The Motivational Theories of Human Resources Managers
Human resources managers perform key functions to help sustain business operations. They outline policies that are imperative in facilitating employer-employee relations. Their main task is to successfully motivate employees to meet a company’s financial goals while still maintaining its principles. Many theories seek to explain how motivation works in attaining the best results from workers.
Maslow’s theory explains that an individual is motivated according to the level of needs, and he will progress depending on how well these needs are addressed at each level. Needs at a basic level include security, social needs, psychological needs and favorable working conditions. The needs are addressed by ensuring there is security at the workplace and workers are friendly and respectful. Companies also should allow bathroom breaks and refreshment breaks and reasonable working hours to avoid extreme exhaustion. Needs at a higher level such as self-actualization and self-esteem can be handled by providing challenging projects and offering rewards such as promotions and benefits.
The Two-Factor theory argues that that there are two factors that motivate workers: hygiene and satisfiers. These factors are not determinants of success, but their absence results in underperformance. Hygiene factors in this case refer to job security, salary, organizational policies and working conditions. Satisfiers, also known as motivators, include growth opportunities, responsibility and recognition. A human resources manager needs to do research to find out what workers really need and then make necessary improvements to increase performance. For example, creation of a non-smoking section or involving employees in development plans and decisions of a company helps them feel recognize and appreciated.

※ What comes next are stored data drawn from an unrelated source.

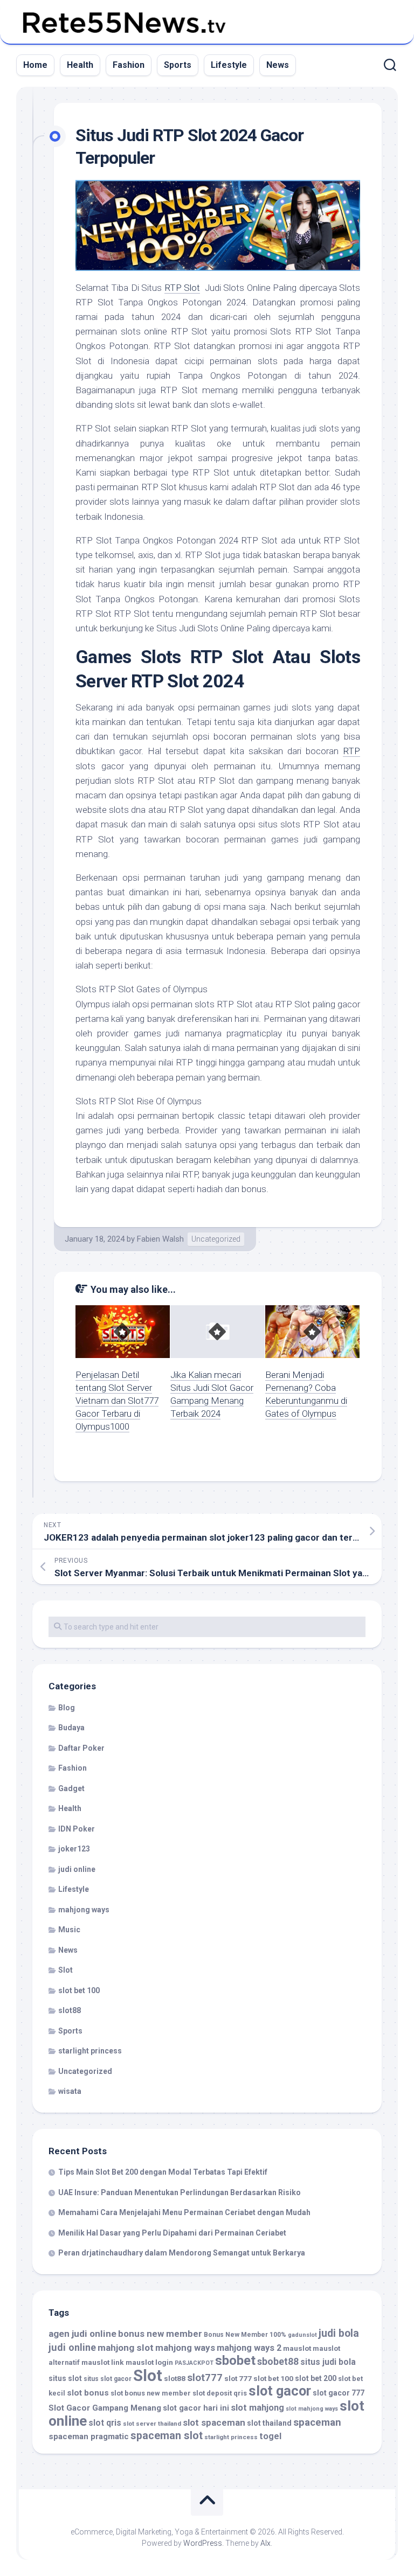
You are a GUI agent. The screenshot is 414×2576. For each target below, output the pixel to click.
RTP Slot (182, 287)
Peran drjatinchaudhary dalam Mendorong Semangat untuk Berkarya (181, 2252)
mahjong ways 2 (249, 2348)
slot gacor (280, 2391)
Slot (65, 1970)
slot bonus (88, 2393)
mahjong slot (126, 2347)
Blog (66, 1707)
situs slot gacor (108, 2379)
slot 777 (238, 2378)
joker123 (74, 1848)
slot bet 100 (79, 1990)
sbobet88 (278, 2361)
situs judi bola (328, 2362)
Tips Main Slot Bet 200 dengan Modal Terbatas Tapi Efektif (162, 2172)
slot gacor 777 (338, 2393)
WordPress (202, 2543)
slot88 (69, 2010)
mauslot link (102, 2362)
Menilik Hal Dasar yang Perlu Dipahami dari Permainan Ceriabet (172, 2233)
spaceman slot (166, 2435)
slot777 (205, 2378)
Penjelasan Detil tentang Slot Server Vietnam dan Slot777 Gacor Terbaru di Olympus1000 (116, 1400)
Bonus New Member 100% (245, 2334)
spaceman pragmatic (89, 2436)
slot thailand (269, 2423)
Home (35, 65)
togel (270, 2436)
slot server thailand (152, 2423)
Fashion (128, 65)
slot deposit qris (219, 2393)
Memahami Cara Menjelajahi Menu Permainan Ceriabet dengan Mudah (184, 2212)
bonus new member (160, 2333)
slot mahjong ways (312, 2408)
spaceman (317, 2422)
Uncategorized (215, 1239)
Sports (177, 65)
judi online (76, 1869)
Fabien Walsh (160, 1239)
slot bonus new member (151, 2393)
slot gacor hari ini (196, 2408)
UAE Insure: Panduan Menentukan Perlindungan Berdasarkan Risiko (179, 2192)
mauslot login (149, 2362)
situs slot (65, 2378)
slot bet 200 (315, 2378)
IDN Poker (76, 1829)
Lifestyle (229, 65)
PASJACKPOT (194, 2362)
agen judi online (82, 2333)
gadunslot (302, 2334)
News (277, 65)
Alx (265, 2543)
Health (80, 65)
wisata (69, 2091)
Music (69, 1929)
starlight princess (90, 2050)
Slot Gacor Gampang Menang (105, 2408)
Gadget (71, 1788)
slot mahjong (257, 2408)
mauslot (297, 2348)
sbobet (235, 2360)
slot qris (104, 2423)
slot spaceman (214, 2422)
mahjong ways (83, 1909)
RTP (351, 751)
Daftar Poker (81, 1748)
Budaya (71, 1727)
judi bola (339, 2333)
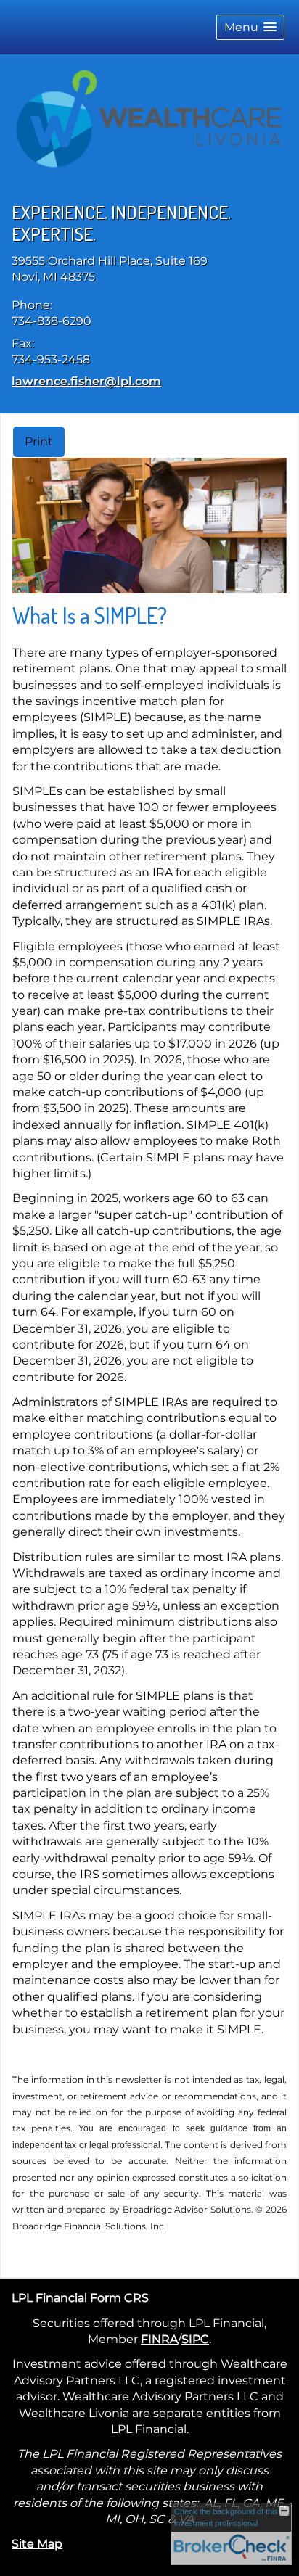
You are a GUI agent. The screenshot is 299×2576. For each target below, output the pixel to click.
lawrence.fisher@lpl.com (86, 381)
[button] (250, 27)
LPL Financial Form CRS (80, 2298)
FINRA (159, 2339)
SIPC (195, 2339)
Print (39, 441)
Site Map (37, 2544)
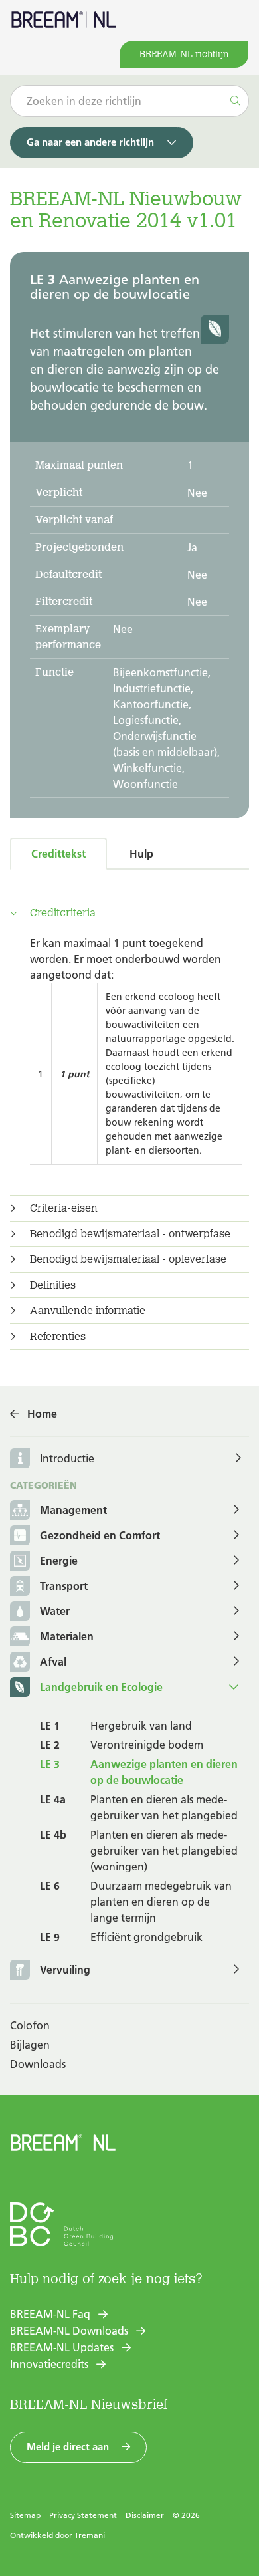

The Acquired Needs theory recognizes that each individual prioritizes needs differently and that some needs are not hereditary but acquired in life. A high achiever for example, has a need for achievement and power; this means that his preferred workplace environment might differ from the average worker. A high achiever is driven by responsibility, a degree of risk and feedback of his performance. He wants to know whether he is improving. A team player has a need for affiliation; he desires a friendly, social and conflict-free and cooperative environment, rather than competitive work situation.
Alderfer's ERG (existence, relatedness and growth) theory is built on Maslow’s theory. However, it groups an individual’s needs into three: existence, relatedness and growth needs. The needs are material and deal with an individual’s physical and social needs that cover interpersonal relationships and development needs that involve a person’s development and psychological growth.